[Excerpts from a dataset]
^^^^
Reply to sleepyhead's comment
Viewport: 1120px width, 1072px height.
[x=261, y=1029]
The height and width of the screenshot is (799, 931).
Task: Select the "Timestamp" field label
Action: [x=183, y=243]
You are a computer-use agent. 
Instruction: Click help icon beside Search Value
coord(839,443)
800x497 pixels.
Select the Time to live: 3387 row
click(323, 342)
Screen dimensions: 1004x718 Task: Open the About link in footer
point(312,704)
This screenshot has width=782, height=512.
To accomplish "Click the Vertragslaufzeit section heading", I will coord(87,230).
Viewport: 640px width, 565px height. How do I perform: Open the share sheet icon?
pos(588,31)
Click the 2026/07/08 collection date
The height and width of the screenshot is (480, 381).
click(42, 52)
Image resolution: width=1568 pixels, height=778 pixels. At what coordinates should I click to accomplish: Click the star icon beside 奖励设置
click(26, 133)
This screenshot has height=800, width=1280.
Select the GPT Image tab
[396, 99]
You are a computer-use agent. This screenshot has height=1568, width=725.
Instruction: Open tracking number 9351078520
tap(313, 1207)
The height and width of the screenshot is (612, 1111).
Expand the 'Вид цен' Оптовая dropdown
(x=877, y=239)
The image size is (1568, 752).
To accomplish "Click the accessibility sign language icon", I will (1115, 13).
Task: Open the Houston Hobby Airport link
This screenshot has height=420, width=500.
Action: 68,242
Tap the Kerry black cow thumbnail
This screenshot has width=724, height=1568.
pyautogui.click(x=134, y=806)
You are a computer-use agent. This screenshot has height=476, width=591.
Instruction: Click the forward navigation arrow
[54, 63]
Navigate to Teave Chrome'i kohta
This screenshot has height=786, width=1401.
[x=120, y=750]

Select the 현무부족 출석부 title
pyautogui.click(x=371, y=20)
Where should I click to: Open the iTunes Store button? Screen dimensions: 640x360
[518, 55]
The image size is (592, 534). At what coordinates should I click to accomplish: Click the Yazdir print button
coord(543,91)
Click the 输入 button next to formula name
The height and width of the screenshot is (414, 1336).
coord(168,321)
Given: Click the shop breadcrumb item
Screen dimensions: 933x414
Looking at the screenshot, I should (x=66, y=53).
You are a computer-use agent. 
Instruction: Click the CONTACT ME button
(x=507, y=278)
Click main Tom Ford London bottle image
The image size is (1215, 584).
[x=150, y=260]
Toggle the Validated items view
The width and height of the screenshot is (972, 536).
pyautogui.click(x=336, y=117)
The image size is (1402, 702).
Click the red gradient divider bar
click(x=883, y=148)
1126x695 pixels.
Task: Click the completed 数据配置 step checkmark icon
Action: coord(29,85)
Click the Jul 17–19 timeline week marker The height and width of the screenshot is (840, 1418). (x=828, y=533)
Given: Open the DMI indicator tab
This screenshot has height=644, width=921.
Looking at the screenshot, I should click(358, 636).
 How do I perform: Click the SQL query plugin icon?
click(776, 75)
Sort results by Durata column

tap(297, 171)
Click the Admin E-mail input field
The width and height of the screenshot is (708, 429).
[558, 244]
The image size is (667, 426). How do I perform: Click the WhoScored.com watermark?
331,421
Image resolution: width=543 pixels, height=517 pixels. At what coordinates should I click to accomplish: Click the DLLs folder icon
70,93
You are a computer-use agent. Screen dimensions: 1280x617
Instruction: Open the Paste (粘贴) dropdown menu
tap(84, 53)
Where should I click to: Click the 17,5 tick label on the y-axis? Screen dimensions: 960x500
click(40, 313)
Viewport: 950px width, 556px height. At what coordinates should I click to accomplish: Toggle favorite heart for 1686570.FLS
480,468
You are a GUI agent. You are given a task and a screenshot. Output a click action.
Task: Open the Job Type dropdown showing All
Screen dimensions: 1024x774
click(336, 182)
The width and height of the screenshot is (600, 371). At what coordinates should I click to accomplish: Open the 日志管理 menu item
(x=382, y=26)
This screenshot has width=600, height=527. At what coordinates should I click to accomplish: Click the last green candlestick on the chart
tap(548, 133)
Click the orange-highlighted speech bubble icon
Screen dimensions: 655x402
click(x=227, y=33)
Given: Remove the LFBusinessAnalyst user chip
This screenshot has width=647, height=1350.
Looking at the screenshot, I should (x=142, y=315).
^^^^
__REQUIRED WORK__
For every entry above, give it back exactly as written.

__SOLUTION FOR THIS PROBLEM__
Reply to sleepyhead's comment
Viewport: 1120px width, 1072px height.
[x=261, y=1029]
The height and width of the screenshot is (799, 931).
Task: Select the "Timestamp" field label
Action: [x=183, y=243]
You are a computer-use agent. 
Instruction: Click help icon beside Search Value
coord(839,443)
800x497 pixels.
Select the Time to live: 3387 row
click(323, 342)
Screen dimensions: 1004x718 Task: Open the About link in footer
point(312,704)
This screenshot has width=782, height=512.
To accomplish "Click the Vertragslaufzeit section heading", I will coord(87,230).
Viewport: 640px width, 565px height. How do I perform: Open the share sheet icon?
pos(588,31)
Click the 2026/07/08 collection date
The height and width of the screenshot is (480, 381).
click(42, 52)
Image resolution: width=1568 pixels, height=778 pixels. At what coordinates should I click to accomplish: Click the star icon beside 奖励设置
click(26, 133)
This screenshot has height=800, width=1280.
Select the GPT Image tab
[396, 99]
You are a computer-use agent. This screenshot has height=1568, width=725.
Instruction: Open tracking number 9351078520
tap(313, 1207)
The height and width of the screenshot is (612, 1111).
Expand the 'Вид цен' Оптовая dropdown
(x=877, y=239)
The image size is (1568, 752).
To accomplish "Click the accessibility sign language icon", I will (1115, 13).
Task: Open the Houston Hobby Airport link
This screenshot has height=420, width=500.
Action: 68,242
Tap the Kerry black cow thumbnail
This screenshot has width=724, height=1568.
pyautogui.click(x=134, y=806)
You are a computer-use agent. This screenshot has height=476, width=591.
Instruction: Click the forward navigation arrow
[54, 63]
Navigate to Teave Chrome'i kohta
This screenshot has height=786, width=1401.
[x=120, y=750]

Select the 현무부족 출석부 title
pyautogui.click(x=371, y=20)
Where should I click to: Open the iTunes Store button? Screen dimensions: 640x360
[518, 55]
The image size is (592, 534). At what coordinates should I click to accomplish: Click the Yazdir print button
coord(543,91)
Click the 输入 button next to formula name
The height and width of the screenshot is (414, 1336).
coord(168,321)
Given: Click the shop breadcrumb item
Screen dimensions: 933x414
Looking at the screenshot, I should (x=66, y=53).
You are a computer-use agent. 
Instruction: Click the CONTACT ME button
(x=507, y=278)
Click main Tom Ford London bottle image
The image size is (1215, 584).
[x=150, y=260]
Toggle the Validated items view
The width and height of the screenshot is (972, 536).
pyautogui.click(x=336, y=117)
The image size is (1402, 702).
Click the red gradient divider bar
click(x=883, y=148)
1126x695 pixels.
Task: Click the completed 数据配置 step checkmark icon
Action: coord(29,85)
Click the Jul 17–19 timeline week marker The height and width of the screenshot is (840, 1418). (x=828, y=533)
Given: Open the DMI indicator tab
This screenshot has height=644, width=921.
Looking at the screenshot, I should click(358, 636).
 How do I perform: Click the SQL query plugin icon?
click(776, 75)
Sort results by Durata column

tap(297, 171)
Click the Admin E-mail input field
The width and height of the screenshot is (708, 429).
[558, 244]
The image size is (667, 426). How do I perform: Click the WhoScored.com watermark?
331,421
Image resolution: width=543 pixels, height=517 pixels. At what coordinates should I click to accomplish: Click the DLLs folder icon
70,93
You are a computer-use agent. Screen dimensions: 1280x617
Instruction: Open the Paste (粘贴) dropdown menu
tap(84, 53)
Where should I click to: Click the 17,5 tick label on the y-axis? Screen dimensions: 960x500
click(40, 313)
Viewport: 950px width, 556px height. At what coordinates should I click to accomplish: Toggle favorite heart for 1686570.FLS
480,468
You are a GUI agent. You are given a task and a screenshot. Output a click action.
Task: Open the Job Type dropdown showing All
Screen dimensions: 1024x774
click(336, 182)
The width and height of the screenshot is (600, 371). At what coordinates should I click to accomplish: Open the 日志管理 menu item
(x=382, y=26)
This screenshot has width=600, height=527. At what coordinates should I click to accomplish: Click the last green candlestick on the chart
tap(548, 133)
Click the orange-highlighted speech bubble icon
Screen dimensions: 655x402
click(x=227, y=33)
Given: Remove the LFBusinessAnalyst user chip
This screenshot has width=647, height=1350.
Looking at the screenshot, I should (x=142, y=315).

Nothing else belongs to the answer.